## Task prompt
Write each entry down again precisely, skipping nothing.

## Records supplied

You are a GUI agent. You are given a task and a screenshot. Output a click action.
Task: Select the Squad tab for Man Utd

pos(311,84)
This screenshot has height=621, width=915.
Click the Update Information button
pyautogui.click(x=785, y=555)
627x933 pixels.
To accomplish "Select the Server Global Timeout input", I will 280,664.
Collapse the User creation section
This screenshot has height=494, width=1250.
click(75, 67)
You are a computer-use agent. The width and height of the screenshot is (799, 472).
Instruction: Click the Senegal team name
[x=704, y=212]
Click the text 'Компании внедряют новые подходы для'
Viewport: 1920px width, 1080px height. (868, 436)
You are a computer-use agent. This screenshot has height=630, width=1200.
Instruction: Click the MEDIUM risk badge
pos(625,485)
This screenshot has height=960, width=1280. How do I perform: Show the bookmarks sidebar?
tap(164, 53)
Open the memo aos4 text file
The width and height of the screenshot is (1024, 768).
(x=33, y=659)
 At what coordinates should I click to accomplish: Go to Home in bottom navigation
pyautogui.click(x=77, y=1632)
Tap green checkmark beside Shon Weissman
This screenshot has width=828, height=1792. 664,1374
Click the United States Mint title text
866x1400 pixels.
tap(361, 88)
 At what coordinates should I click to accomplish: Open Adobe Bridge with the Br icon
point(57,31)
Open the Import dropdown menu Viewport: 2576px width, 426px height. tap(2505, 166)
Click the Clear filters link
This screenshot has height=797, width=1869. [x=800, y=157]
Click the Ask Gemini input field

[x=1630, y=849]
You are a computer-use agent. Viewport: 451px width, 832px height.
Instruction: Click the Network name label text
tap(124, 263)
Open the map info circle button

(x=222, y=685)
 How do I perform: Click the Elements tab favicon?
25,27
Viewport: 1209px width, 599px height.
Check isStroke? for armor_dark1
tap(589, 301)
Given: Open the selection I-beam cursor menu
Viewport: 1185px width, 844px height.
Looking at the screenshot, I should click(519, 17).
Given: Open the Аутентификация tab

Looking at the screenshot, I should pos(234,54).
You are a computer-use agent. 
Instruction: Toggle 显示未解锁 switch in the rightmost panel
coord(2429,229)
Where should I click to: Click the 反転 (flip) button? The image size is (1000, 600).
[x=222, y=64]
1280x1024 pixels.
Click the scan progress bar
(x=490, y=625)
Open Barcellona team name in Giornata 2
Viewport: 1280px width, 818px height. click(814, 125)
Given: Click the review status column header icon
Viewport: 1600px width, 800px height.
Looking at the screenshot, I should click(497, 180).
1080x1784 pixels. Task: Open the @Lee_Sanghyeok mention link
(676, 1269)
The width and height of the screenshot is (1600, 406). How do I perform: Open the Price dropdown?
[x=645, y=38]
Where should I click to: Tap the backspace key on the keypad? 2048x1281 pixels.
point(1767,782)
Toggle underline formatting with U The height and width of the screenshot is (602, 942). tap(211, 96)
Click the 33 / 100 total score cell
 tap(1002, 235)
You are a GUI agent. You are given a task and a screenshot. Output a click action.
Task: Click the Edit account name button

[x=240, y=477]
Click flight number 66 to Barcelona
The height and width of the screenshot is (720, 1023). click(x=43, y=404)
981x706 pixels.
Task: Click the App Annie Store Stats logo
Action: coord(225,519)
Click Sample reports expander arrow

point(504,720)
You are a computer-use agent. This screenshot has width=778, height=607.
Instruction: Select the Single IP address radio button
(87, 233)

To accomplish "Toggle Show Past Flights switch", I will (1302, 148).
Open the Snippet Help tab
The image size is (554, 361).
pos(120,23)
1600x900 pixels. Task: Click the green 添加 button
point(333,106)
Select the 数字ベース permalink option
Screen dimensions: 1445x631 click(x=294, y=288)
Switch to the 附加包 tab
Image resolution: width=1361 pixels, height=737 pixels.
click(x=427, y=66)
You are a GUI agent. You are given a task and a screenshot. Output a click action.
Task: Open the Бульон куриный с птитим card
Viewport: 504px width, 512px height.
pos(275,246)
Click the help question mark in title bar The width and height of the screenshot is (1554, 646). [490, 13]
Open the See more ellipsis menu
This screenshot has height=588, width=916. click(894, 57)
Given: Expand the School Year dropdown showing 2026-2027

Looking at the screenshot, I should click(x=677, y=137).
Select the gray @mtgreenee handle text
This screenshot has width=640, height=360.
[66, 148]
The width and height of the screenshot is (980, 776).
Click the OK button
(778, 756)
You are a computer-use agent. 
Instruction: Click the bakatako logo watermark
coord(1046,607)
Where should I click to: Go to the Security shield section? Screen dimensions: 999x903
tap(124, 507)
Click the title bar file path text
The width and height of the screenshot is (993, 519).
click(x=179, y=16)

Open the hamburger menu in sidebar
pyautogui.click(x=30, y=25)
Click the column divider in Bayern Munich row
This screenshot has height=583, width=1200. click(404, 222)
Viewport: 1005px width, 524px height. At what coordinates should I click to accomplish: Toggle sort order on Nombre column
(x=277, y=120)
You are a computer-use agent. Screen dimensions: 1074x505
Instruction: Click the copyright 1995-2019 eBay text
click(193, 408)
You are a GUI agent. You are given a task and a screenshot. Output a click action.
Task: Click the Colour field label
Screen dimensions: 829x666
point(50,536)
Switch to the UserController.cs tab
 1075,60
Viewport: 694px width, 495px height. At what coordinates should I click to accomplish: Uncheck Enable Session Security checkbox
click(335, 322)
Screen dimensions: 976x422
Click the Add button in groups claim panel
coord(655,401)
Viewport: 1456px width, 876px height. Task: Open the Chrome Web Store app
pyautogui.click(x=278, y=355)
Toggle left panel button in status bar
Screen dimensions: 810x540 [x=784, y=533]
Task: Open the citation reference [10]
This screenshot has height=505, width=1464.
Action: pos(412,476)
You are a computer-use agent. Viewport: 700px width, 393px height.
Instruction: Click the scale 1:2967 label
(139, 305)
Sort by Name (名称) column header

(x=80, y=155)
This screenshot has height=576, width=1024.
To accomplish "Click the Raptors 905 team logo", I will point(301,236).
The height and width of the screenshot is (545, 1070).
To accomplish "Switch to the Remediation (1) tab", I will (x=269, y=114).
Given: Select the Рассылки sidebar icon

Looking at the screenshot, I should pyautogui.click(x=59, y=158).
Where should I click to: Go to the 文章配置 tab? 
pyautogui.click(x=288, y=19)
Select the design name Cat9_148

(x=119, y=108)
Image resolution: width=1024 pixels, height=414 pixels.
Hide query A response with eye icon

## Exercise output
You are a GUI agent. You are given a task and a screenshot. Output a click action.
Task: Select the Squad tab for Man Utd

pos(311,84)
This screenshot has height=621, width=915.
Click the Update Information button
pyautogui.click(x=785, y=555)
627x933 pixels.
To accomplish "Select the Server Global Timeout input", I will 280,664.
Collapse the User creation section
This screenshot has height=494, width=1250.
click(75, 67)
You are a computer-use agent. The width and height of the screenshot is (799, 472).
Instruction: Click the Senegal team name
[x=704, y=212]
Click the text 'Компании внедряют новые подходы для'
Viewport: 1920px width, 1080px height. (868, 436)
You are a computer-use agent. This screenshot has height=630, width=1200.
Instruction: Click the MEDIUM risk badge
pos(625,485)
This screenshot has height=960, width=1280. How do I perform: Show the bookmarks sidebar?
tap(164, 53)
Open the memo aos4 text file
The width and height of the screenshot is (1024, 768).
(x=33, y=659)
 At what coordinates should I click to accomplish: Go to Home in bottom navigation
pyautogui.click(x=77, y=1632)
Tap green checkmark beside Shon Weissman
This screenshot has width=828, height=1792. 664,1374
Click the United States Mint title text
866x1400 pixels.
tap(361, 88)
 At what coordinates should I click to accomplish: Open Adobe Bridge with the Br icon
point(57,31)
Open the Import dropdown menu Viewport: 2576px width, 426px height. tap(2505, 166)
Click the Clear filters link
This screenshot has height=797, width=1869. [x=800, y=157]
Click the Ask Gemini input field

[x=1630, y=849]
You are a computer-use agent. Viewport: 451px width, 832px height.
Instruction: Click the Network name label text
tap(124, 263)
Open the map info circle button

(x=222, y=685)
 How do I perform: Click the Elements tab favicon?
25,27
Viewport: 1209px width, 599px height.
Check isStroke? for armor_dark1
tap(589, 301)
Given: Open the selection I-beam cursor menu
Viewport: 1185px width, 844px height.
Looking at the screenshot, I should click(519, 17).
Given: Open the Аутентификация tab

Looking at the screenshot, I should pos(234,54).
You are a computer-use agent. 
Instruction: Toggle 显示未解锁 switch in the rightmost panel
coord(2429,229)
Where should I click to: Click the 反転 (flip) button? The image size is (1000, 600).
[x=222, y=64]
1280x1024 pixels.
Click the scan progress bar
(x=490, y=625)
Open Barcellona team name in Giornata 2
Viewport: 1280px width, 818px height. click(814, 125)
Given: Click the review status column header icon
Viewport: 1600px width, 800px height.
Looking at the screenshot, I should click(497, 180).
1080x1784 pixels. Task: Open the @Lee_Sanghyeok mention link
(676, 1269)
The width and height of the screenshot is (1600, 406). How do I perform: Open the Price dropdown?
[x=645, y=38]
Where should I click to: Tap the backspace key on the keypad? 2048x1281 pixels.
point(1767,782)
Toggle underline formatting with U The height and width of the screenshot is (602, 942). tap(211, 96)
Click the 33 / 100 total score cell
 tap(1002, 235)
You are a GUI agent. You are given a task and a screenshot. Output a click action.
Task: Click the Edit account name button

[x=240, y=477]
Click flight number 66 to Barcelona
The height and width of the screenshot is (720, 1023). click(x=43, y=404)
981x706 pixels.
Task: Click the App Annie Store Stats logo
Action: coord(225,519)
Click Sample reports expander arrow

point(504,720)
You are a computer-use agent. This screenshot has width=778, height=607.
Instruction: Select the Single IP address radio button
(87, 233)

To accomplish "Toggle Show Past Flights switch", I will (1302, 148).
Open the Snippet Help tab
The image size is (554, 361).
pos(120,23)
1600x900 pixels. Task: Click the green 添加 button
point(333,106)
Select the 数字ベース permalink option
Screen dimensions: 1445x631 click(x=294, y=288)
Switch to the 附加包 tab
Image resolution: width=1361 pixels, height=737 pixels.
click(x=427, y=66)
You are a GUI agent. You are given a task and a screenshot. Output a click action.
Task: Open the Бульон куриный с птитим card
Viewport: 504px width, 512px height.
pos(275,246)
Click the help question mark in title bar The width and height of the screenshot is (1554, 646). [490, 13]
Open the See more ellipsis menu
This screenshot has height=588, width=916. click(894, 57)
Given: Expand the School Year dropdown showing 2026-2027

Looking at the screenshot, I should click(x=677, y=137).
Select the gray @mtgreenee handle text
This screenshot has width=640, height=360.
[66, 148]
The width and height of the screenshot is (980, 776).
Click the OK button
(778, 756)
You are a computer-use agent. 
Instruction: Click the bakatako logo watermark
coord(1046,607)
Where should I click to: Go to the Security shield section? Screen dimensions: 999x903
tap(124, 507)
Click the title bar file path text
The width and height of the screenshot is (993, 519).
click(x=179, y=16)

Open the hamburger menu in sidebar
pyautogui.click(x=30, y=25)
Click the column divider in Bayern Munich row
This screenshot has height=583, width=1200. click(404, 222)
Viewport: 1005px width, 524px height. At what coordinates should I click to accomplish: Toggle sort order on Nombre column
(x=277, y=120)
You are a computer-use agent. Screen dimensions: 1074x505
Instruction: Click the copyright 1995-2019 eBay text
click(193, 408)
You are a GUI agent. You are given a task and a screenshot. Output a click action.
Task: Click the Colour field label
Screen dimensions: 829x666
point(50,536)
Switch to the UserController.cs tab
 1075,60
Viewport: 694px width, 495px height. At what coordinates should I click to accomplish: Uncheck Enable Session Security checkbox
click(335, 322)
Screen dimensions: 976x422
Click the Add button in groups claim panel
coord(655,401)
Viewport: 1456px width, 876px height. Task: Open the Chrome Web Store app
pyautogui.click(x=278, y=355)
Toggle left panel button in status bar
Screen dimensions: 810x540 [x=784, y=533]
Task: Open the citation reference [10]
This screenshot has height=505, width=1464.
Action: pos(412,476)
You are a computer-use agent. Viewport: 700px width, 393px height.
Instruction: Click the scale 1:2967 label
(139, 305)
Sort by Name (名称) column header

(x=80, y=155)
This screenshot has height=576, width=1024.
To accomplish "Click the Raptors 905 team logo", I will point(301,236).
The height and width of the screenshot is (545, 1070).
To accomplish "Switch to the Remediation (1) tab", I will (x=269, y=114).
Given: Select the Рассылки sidebar icon

Looking at the screenshot, I should pyautogui.click(x=59, y=158).
Where should I click to: Go to the 文章配置 tab? 
pyautogui.click(x=288, y=19)
Select the design name Cat9_148

(x=119, y=108)
Image resolution: width=1024 pixels, height=414 pixels.
Hide query A response with eye icon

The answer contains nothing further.